Write out the listing below word for word, keeping every line, number, and character unchanged from start to finish.

== Data shown ==
_ _ _

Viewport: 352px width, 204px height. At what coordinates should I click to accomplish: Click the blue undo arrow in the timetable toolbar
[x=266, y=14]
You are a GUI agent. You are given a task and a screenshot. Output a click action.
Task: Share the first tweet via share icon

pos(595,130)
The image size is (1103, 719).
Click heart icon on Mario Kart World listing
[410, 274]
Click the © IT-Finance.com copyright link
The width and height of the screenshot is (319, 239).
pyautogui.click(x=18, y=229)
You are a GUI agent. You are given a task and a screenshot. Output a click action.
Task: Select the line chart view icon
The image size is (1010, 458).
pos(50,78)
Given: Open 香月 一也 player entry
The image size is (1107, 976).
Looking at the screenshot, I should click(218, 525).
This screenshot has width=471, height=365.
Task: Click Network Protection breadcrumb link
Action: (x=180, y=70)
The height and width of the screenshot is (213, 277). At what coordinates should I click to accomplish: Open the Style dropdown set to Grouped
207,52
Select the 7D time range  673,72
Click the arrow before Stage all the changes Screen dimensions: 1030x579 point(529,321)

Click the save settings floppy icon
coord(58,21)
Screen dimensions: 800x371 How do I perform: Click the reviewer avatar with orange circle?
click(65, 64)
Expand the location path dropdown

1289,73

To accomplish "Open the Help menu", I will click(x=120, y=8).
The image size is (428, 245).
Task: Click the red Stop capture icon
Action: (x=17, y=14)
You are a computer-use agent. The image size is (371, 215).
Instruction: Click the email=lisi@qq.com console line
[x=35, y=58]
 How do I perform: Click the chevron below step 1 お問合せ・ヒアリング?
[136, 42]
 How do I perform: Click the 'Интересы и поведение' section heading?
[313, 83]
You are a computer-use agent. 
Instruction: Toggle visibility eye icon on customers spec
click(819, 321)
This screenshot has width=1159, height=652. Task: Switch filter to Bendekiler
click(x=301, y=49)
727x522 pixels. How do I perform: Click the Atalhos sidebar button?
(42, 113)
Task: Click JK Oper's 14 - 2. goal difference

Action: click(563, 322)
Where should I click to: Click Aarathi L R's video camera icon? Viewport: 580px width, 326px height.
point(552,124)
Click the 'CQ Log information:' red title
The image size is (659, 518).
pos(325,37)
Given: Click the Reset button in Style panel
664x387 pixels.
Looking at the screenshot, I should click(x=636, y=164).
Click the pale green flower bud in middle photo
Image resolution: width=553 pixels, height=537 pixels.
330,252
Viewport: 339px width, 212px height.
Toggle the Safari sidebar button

_ _ _

== Solution for this problem ==
Viewport: 352px width, 204px height. At what coordinates should I click to accomplish: Click the blue undo arrow in the timetable toolbar
[x=266, y=14]
You are a GUI agent. You are given a task and a screenshot. Output a click action.
Task: Share the first tweet via share icon

pos(595,130)
The image size is (1103, 719).
Click heart icon on Mario Kart World listing
[410, 274]
Click the © IT-Finance.com copyright link
The width and height of the screenshot is (319, 239).
pyautogui.click(x=18, y=229)
You are a GUI agent. You are given a task and a screenshot. Output a click action.
Task: Select the line chart view icon
The image size is (1010, 458).
pos(50,78)
Given: Open 香月 一也 player entry
The image size is (1107, 976).
Looking at the screenshot, I should click(218, 525).
This screenshot has width=471, height=365.
Task: Click Network Protection breadcrumb link
Action: (x=180, y=70)
The height and width of the screenshot is (213, 277). At what coordinates should I click to accomplish: Open the Style dropdown set to Grouped
207,52
Select the 7D time range  673,72
Click the arrow before Stage all the changes Screen dimensions: 1030x579 point(529,321)

Click the save settings floppy icon
coord(58,21)
Screen dimensions: 800x371 How do I perform: Click the reviewer avatar with orange circle?
click(65, 64)
Expand the location path dropdown

1289,73

To accomplish "Open the Help menu", I will click(x=120, y=8).
The image size is (428, 245).
Task: Click the red Stop capture icon
Action: (x=17, y=14)
You are a computer-use agent. The image size is (371, 215).
Instruction: Click the email=lisi@qq.com console line
[x=35, y=58]
 How do I perform: Click the chevron below step 1 お問合せ・ヒアリング?
[136, 42]
 How do I perform: Click the 'Интересы и поведение' section heading?
[313, 83]
You are a computer-use agent. 
Instruction: Toggle visibility eye icon on customers spec
click(819, 321)
This screenshot has width=1159, height=652. Task: Switch filter to Bendekiler
click(x=301, y=49)
727x522 pixels. How do I perform: Click the Atalhos sidebar button?
(42, 113)
Task: Click JK Oper's 14 - 2. goal difference

Action: click(563, 322)
Where should I click to: Click Aarathi L R's video camera icon? Viewport: 580px width, 326px height.
point(552,124)
Click the 'CQ Log information:' red title
The image size is (659, 518).
pos(325,37)
Given: Click the Reset button in Style panel
664x387 pixels.
Looking at the screenshot, I should click(x=636, y=164).
Click the pale green flower bud in middle photo
Image resolution: width=553 pixels, height=537 pixels.
330,252
Viewport: 339px width, 212px height.
Toggle the Safari sidebar button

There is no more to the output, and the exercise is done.